(Stored data entries)
------
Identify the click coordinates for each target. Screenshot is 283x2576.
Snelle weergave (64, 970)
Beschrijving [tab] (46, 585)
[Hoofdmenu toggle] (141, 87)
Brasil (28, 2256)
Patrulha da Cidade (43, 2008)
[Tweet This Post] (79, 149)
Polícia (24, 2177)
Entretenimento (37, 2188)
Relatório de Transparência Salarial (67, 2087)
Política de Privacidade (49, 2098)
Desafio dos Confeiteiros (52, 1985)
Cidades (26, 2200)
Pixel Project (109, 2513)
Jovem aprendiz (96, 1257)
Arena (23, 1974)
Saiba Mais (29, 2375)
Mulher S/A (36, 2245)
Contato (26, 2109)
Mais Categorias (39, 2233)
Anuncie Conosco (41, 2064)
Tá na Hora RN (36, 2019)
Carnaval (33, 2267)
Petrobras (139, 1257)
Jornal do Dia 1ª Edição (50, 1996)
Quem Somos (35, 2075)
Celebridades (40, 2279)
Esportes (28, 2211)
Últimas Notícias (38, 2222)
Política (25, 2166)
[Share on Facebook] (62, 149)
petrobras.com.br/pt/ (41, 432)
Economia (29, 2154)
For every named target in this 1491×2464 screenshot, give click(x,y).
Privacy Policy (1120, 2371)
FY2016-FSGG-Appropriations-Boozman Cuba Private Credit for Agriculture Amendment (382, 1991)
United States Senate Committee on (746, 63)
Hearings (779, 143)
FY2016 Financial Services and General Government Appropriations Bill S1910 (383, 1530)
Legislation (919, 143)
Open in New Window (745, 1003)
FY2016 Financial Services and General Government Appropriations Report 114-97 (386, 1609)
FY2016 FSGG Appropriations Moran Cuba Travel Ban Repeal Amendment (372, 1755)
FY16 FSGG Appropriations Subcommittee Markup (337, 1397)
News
------
### Work task
Please copy only the lines between the first line of the entries and the line with "Política de Privacidade (49, 2098)", keeping those two end lines as well, exactly as written.

### Reply to the exercise
Identify the click coordinates for each target. Screenshot is 283x2576.
Snelle weergave (64, 970)
Beschrijving [tab] (46, 585)
[Hoofdmenu toggle] (141, 87)
Brasil (28, 2256)
Patrulha da Cidade (43, 2008)
[Tweet This Post] (79, 149)
Polícia (24, 2177)
Entretenimento (37, 2188)
Relatório de Transparência Salarial (67, 2087)
Política de Privacidade (49, 2098)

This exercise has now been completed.